Count the lines in the listing below that contain the string "Switch", with case mattering, and reply with the number only.

----- Extracted material

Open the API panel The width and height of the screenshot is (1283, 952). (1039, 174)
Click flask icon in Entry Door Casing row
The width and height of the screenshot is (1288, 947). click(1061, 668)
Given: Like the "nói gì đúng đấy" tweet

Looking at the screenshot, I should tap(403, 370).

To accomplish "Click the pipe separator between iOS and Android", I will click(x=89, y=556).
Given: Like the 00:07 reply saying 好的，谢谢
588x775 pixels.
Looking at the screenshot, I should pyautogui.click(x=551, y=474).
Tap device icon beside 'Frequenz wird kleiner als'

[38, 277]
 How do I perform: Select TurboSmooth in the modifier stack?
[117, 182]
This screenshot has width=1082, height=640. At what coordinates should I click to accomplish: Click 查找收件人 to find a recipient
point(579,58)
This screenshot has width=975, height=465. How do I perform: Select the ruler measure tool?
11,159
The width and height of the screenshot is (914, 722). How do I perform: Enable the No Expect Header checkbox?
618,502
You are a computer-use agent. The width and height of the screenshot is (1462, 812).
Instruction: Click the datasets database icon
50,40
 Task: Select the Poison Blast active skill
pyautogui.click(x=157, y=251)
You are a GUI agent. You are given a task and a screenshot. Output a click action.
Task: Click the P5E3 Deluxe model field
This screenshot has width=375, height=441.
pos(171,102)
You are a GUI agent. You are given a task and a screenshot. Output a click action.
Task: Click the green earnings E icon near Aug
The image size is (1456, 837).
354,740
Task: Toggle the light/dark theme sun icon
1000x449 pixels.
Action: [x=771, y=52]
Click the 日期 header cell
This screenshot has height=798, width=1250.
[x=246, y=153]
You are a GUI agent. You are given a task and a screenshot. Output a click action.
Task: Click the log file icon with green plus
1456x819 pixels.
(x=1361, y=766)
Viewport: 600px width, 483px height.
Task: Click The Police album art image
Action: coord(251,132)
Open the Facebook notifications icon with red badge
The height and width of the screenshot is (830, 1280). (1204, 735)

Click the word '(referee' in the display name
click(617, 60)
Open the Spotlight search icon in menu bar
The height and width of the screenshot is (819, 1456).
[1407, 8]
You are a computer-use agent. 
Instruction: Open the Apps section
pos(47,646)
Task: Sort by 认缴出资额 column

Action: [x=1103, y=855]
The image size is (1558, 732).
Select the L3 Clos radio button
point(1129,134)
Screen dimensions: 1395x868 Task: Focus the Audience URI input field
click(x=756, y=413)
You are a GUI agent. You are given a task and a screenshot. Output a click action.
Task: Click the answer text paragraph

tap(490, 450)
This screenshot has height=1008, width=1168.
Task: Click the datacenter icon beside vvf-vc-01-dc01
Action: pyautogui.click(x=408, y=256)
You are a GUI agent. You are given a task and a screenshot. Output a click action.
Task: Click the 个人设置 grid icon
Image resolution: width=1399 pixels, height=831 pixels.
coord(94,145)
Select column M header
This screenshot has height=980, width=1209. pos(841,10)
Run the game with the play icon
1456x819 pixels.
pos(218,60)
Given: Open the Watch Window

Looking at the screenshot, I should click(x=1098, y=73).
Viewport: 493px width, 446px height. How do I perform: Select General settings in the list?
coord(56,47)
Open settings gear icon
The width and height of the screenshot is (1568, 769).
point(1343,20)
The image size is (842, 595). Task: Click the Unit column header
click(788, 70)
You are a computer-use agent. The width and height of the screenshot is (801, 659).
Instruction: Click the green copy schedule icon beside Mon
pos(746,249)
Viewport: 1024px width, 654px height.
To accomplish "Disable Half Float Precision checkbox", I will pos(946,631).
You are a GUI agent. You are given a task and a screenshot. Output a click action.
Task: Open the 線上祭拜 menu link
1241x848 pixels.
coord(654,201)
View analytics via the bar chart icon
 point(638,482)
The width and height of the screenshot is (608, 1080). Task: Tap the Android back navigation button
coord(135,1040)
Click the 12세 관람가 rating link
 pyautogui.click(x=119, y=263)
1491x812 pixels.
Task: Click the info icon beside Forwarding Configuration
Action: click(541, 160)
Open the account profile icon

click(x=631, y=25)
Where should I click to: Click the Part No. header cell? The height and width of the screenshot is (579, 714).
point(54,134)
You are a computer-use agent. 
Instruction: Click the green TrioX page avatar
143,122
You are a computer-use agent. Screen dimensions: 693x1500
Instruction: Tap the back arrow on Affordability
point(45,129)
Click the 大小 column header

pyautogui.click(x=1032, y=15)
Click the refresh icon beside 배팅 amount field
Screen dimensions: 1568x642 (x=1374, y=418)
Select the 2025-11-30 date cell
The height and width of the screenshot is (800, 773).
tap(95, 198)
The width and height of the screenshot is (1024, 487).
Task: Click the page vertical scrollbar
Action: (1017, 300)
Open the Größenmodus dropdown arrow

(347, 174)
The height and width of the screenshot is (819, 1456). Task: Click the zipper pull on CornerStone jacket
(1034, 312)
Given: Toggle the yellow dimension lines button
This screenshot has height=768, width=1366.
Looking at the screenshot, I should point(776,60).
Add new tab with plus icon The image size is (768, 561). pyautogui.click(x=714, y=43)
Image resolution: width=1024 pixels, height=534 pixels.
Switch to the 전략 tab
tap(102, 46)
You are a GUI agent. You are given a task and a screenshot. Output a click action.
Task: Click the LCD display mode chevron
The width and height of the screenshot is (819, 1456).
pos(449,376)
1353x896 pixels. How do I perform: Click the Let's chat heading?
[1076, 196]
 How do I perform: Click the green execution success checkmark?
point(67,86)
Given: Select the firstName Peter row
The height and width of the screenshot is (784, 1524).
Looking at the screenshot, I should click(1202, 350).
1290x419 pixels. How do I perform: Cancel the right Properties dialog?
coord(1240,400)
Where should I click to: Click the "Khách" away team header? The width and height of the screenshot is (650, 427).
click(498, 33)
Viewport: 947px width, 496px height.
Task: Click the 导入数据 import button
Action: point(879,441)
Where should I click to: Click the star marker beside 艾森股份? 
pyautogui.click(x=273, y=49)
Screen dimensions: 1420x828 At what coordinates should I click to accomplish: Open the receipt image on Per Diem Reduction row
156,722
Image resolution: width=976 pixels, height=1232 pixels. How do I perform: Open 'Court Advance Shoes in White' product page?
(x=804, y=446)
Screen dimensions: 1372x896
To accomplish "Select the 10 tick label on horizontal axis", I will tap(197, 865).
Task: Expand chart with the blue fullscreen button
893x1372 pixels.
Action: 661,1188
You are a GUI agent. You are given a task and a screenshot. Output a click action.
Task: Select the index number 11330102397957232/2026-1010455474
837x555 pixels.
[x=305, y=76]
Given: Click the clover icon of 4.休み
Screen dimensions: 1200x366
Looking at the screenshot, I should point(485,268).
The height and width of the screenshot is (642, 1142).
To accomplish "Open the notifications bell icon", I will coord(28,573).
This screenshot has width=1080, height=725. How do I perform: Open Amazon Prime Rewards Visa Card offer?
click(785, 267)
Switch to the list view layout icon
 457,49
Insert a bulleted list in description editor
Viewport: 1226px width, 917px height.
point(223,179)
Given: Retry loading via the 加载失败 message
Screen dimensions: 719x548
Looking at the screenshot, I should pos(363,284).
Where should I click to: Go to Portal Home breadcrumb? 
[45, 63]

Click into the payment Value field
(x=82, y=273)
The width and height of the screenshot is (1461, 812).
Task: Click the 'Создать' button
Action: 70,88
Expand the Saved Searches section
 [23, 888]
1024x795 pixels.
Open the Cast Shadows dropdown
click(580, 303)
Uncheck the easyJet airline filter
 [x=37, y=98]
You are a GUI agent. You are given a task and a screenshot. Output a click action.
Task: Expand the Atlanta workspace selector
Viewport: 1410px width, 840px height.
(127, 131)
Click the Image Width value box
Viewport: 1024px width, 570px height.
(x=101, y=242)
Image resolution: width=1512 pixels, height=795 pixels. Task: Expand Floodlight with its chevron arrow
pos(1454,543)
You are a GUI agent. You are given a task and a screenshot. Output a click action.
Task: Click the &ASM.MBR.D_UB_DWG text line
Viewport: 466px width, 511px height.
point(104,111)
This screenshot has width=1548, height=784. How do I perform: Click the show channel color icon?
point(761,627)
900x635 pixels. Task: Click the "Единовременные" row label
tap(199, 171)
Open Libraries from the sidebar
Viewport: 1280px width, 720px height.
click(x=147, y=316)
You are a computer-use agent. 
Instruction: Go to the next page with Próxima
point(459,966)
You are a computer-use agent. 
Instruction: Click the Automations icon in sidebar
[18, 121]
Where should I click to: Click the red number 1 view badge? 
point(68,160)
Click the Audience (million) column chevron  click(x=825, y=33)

----------

- [Task solution] 2